“I am from there. I am from here.
I am not there and I am not here.
I have two names, which meet and part,
And I have two languages.
I forget which one of them I dream in.”
These wonderful lines were written by Mahmoud Darwish to explain the pangs of someone who has immigrated or has faced the pangs of exile. Literature in exile is a very rich area of literature, not just in English but many other languages. This realm of literature is known for its versatility, poignant memoirs, touching recollections and thus, striking chords of people’s hearts who read it. Indeed, such is the power of this type of literature that lines or sentences written as a gentle breeze, a zephyr can lead to a stirring of emotions of enormous magnitudes. After their exodus, Kashmiri pandits too began writing about their lost homeland and there are numerous books and stories detailing it, however giving only a one-dimensional perspective. In such a scenario comes Bill K Koul, an émigré Kashmiri presently living in Australia, with his book “22 Years: A Kashmir Story” with his recollections of Kashmir. The book is more or less a memoir, written in the third person, which details his family’s life in Kashmir before the exodus, the years before the exit and the day of exile. There is also a brief description of the years after the exile and the cultural transition and challenges that it entailed.

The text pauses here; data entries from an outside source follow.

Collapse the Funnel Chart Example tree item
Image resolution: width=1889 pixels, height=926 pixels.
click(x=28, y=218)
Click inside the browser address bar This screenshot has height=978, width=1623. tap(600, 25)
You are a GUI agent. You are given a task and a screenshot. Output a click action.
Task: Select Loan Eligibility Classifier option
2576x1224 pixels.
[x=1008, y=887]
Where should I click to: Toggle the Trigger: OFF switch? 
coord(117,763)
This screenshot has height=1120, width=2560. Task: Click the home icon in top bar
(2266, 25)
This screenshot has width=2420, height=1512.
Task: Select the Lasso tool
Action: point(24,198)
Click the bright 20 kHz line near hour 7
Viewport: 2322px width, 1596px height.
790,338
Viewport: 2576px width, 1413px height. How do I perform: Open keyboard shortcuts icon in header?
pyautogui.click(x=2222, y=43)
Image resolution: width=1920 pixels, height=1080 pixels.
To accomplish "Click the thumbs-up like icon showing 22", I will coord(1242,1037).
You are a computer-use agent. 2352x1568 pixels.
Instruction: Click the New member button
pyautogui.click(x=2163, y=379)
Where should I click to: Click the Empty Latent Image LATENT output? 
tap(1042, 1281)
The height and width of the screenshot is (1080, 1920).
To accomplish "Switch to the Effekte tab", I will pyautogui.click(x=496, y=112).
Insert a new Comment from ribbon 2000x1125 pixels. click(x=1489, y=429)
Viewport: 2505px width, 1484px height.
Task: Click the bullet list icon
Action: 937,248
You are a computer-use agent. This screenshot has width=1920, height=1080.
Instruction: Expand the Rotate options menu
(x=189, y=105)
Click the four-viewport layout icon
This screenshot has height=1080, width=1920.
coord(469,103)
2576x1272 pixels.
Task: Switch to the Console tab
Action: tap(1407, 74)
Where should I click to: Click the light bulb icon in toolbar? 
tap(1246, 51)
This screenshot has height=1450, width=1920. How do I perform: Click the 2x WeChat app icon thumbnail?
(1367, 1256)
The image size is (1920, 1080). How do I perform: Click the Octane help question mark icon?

Aside from the conventional accounts, the chapter “Conversations in Wilderness” is also a unique addition in a book of such type which includes recent general conversations on social media, between the author and people from Pandit and Muslim communities from Kashmir. These sometimes evoke laughter for their frivolousness (being casual accounts) but are important for understanding the mindset of these communities and the larger Kashmir issue. Various personal anecdotes and observations also decorate this book.
The book is written in a very plain and simple language, and it may find some critics among sesquipedalinists and literary enthusiasts, but given the premise of the story, it suits it well. The narrative also seems repetitive at times, but this is a minor glitch. However, the compelling storyline and the author’s take on how the Kashmir issue can be sorted and his dream of a peaceful future certainly make for a good and heartfelt read. Moreover, the author being a global citizen has provided many different perspectives in the book that themselves speak of an enlightened mind.
This book is a valuable addition to the already diverse literature in exile coming out of Kashmir and should certainly decorate the book shelves of such literary enthusiasts and anyone who wants to delve deeper into the Kashmir issue. That it comes from a global citizen whose oeuvre also includes books on Self-help and wider issues that India should tackle; with a new perspective on things and not someone just perched in their havens in Jammu or New Delhi makes it all the more interesting.